Set down the lines that run from the one containing "This screenshot has width=1277, height=958." through the one containing "pyautogui.click(x=1641, y=801)", with both ends included, exactly as they appear.

++++ Source data

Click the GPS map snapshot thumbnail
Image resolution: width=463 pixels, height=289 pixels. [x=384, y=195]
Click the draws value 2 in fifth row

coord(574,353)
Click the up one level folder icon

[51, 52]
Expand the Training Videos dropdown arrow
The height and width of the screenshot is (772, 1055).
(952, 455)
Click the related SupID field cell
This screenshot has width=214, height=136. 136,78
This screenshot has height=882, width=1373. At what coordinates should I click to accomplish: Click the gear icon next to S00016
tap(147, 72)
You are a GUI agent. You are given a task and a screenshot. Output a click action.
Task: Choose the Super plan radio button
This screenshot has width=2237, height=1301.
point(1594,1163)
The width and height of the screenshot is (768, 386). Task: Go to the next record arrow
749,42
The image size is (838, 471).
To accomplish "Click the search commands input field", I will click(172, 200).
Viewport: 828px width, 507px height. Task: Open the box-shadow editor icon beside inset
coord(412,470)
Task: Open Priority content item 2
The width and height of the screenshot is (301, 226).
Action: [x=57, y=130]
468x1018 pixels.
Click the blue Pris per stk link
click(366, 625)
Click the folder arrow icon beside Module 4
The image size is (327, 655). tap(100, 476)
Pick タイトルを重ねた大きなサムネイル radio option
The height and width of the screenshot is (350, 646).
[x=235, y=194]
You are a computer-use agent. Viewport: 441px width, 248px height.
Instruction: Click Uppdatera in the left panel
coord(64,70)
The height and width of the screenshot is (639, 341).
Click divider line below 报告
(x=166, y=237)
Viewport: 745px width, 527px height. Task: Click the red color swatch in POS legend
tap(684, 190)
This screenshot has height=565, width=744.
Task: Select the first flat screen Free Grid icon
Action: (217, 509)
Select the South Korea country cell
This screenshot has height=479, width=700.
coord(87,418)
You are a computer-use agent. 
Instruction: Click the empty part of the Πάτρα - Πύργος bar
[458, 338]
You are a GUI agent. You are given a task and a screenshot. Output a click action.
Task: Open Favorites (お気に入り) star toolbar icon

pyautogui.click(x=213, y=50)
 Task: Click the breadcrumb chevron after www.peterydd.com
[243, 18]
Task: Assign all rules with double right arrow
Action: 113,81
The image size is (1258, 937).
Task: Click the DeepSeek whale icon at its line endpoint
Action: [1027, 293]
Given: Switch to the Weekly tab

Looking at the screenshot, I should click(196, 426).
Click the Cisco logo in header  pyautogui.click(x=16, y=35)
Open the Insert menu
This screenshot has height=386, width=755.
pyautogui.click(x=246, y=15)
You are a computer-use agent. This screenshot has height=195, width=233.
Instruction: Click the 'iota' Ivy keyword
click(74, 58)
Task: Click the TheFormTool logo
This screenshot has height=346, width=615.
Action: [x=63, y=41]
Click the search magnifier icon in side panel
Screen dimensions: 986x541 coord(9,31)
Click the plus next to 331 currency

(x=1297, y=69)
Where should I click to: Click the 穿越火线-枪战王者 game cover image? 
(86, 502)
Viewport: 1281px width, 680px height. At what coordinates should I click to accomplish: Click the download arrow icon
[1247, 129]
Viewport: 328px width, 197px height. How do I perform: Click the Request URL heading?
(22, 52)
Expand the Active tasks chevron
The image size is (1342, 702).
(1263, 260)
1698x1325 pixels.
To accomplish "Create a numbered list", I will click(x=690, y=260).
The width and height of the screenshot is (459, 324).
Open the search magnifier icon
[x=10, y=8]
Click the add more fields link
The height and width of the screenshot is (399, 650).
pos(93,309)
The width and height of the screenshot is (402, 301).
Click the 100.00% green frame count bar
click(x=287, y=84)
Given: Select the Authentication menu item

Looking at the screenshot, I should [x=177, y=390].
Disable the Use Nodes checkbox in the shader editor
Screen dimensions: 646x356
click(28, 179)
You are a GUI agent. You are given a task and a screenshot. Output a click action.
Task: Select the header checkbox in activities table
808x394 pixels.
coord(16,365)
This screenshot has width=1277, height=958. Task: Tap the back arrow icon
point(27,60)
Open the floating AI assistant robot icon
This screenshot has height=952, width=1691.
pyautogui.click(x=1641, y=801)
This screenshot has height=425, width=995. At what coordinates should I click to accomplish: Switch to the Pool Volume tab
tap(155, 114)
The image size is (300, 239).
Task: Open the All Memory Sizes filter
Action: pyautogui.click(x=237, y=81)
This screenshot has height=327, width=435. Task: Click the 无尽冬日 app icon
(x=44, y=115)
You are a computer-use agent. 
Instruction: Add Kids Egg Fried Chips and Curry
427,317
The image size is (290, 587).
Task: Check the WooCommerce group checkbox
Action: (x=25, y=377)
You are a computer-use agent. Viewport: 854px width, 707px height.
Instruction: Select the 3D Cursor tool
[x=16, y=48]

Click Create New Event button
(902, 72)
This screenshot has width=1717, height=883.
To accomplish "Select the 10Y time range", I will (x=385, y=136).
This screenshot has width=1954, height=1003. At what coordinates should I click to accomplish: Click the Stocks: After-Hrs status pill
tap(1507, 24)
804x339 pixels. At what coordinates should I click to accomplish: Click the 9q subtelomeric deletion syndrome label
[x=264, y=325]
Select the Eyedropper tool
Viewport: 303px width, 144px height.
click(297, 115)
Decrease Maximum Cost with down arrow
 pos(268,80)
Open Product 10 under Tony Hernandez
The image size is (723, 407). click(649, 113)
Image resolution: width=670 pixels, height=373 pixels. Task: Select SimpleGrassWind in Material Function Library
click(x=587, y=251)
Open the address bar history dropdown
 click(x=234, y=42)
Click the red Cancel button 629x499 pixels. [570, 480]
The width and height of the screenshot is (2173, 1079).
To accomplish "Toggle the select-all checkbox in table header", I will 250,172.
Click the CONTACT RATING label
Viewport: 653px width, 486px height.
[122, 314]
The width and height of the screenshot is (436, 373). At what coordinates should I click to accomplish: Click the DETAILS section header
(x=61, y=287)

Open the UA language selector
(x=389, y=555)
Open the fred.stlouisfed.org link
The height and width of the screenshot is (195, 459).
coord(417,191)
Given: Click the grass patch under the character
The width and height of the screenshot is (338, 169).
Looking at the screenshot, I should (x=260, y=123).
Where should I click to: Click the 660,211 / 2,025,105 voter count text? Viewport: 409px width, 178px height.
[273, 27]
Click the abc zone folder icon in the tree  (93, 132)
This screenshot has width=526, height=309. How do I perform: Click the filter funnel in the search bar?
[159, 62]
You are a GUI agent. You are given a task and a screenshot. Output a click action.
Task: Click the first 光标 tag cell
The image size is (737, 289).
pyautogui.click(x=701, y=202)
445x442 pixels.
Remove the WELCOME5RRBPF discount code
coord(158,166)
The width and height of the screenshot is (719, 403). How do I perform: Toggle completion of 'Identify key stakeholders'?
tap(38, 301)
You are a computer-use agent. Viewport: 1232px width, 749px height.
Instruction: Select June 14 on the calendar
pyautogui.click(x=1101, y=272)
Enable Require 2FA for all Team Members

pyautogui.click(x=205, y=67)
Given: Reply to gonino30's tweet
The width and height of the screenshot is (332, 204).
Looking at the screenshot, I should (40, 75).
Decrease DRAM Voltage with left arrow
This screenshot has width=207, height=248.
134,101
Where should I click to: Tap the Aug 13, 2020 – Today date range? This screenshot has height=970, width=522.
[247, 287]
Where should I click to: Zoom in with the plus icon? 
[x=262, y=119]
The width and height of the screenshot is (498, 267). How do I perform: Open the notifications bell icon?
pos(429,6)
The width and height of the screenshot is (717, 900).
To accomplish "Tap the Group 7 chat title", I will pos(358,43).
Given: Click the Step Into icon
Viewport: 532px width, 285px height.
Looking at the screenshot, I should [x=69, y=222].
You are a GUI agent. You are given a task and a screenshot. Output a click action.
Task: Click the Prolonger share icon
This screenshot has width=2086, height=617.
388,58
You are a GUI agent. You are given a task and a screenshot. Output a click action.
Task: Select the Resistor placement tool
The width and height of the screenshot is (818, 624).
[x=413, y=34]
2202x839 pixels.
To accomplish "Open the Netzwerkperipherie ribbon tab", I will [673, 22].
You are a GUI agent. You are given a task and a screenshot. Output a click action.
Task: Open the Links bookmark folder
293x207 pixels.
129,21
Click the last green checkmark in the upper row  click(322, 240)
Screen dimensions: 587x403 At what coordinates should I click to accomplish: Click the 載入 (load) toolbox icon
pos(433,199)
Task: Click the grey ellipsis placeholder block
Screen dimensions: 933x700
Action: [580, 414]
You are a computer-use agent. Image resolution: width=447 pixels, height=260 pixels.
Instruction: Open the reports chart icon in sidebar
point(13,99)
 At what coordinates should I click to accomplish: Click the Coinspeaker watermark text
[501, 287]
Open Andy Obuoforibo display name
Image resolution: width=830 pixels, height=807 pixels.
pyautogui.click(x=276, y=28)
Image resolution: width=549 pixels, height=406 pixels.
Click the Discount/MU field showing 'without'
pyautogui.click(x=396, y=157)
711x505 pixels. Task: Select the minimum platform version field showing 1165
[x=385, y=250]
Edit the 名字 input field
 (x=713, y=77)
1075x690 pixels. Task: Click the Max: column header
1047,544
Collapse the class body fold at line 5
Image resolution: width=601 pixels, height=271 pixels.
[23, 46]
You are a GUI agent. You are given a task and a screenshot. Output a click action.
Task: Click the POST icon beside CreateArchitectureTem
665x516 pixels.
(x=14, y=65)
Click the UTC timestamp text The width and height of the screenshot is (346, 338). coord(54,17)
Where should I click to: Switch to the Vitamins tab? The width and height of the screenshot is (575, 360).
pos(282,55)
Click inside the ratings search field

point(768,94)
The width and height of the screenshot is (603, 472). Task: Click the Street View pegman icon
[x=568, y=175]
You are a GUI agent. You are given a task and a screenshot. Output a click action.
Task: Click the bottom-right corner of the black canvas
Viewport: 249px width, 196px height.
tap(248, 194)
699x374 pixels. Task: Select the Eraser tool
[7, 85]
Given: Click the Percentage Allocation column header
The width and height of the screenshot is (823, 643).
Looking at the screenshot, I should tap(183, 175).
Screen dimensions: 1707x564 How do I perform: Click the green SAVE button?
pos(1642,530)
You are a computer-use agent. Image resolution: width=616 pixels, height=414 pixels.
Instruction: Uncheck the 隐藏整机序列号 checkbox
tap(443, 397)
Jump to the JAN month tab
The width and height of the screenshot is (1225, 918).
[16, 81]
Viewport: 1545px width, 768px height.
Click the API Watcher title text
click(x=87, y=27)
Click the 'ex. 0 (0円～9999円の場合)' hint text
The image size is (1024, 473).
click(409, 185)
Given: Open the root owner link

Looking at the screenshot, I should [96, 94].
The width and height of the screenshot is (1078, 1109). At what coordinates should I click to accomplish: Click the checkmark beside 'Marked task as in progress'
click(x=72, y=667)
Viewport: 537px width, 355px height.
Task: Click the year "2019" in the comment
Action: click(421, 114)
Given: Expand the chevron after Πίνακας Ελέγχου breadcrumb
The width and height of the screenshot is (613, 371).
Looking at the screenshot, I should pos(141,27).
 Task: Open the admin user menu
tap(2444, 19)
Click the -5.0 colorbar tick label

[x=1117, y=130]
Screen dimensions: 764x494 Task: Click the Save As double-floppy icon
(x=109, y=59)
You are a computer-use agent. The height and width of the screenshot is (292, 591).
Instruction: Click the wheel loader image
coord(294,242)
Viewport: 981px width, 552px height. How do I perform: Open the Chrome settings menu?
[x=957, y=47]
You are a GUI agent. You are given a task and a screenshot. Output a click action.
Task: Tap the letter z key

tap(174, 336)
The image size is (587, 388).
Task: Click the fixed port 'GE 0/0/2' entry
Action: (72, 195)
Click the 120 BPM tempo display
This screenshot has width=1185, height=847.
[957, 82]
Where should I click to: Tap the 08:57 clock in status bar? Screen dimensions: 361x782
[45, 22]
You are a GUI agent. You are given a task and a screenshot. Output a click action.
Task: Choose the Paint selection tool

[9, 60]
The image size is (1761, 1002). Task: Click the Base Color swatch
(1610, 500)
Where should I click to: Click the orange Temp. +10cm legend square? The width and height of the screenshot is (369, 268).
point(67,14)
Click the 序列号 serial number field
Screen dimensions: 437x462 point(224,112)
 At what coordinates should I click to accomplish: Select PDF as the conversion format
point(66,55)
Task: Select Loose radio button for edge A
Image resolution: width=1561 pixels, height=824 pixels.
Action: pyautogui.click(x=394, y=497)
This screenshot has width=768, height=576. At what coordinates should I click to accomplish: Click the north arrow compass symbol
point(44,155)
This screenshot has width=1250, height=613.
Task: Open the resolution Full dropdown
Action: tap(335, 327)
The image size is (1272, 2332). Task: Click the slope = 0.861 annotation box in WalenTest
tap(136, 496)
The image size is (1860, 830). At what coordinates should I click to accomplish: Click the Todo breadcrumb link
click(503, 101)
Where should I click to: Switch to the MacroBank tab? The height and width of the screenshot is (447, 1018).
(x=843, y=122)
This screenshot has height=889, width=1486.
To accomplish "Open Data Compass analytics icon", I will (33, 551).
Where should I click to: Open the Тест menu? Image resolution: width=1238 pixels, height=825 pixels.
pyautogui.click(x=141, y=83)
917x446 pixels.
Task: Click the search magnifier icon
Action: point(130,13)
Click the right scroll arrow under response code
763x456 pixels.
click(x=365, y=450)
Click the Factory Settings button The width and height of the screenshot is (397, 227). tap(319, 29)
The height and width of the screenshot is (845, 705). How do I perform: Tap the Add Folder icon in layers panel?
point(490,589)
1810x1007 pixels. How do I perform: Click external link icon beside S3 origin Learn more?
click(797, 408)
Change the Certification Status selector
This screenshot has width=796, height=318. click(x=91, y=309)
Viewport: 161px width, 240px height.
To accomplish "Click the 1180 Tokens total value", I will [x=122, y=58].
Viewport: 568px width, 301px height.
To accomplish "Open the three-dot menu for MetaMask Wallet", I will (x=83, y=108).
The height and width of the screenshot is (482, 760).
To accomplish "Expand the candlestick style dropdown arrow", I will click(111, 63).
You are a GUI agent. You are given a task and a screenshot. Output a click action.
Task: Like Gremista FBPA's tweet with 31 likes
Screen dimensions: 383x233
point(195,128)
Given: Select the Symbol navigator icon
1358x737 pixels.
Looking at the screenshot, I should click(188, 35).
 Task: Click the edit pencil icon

++++++++

- _Output for this task_:
This screenshot has width=1277, height=958. Task: Tap the back arrow icon
point(27,60)
Open the floating AI assistant robot icon
This screenshot has height=952, width=1691.
pyautogui.click(x=1641, y=801)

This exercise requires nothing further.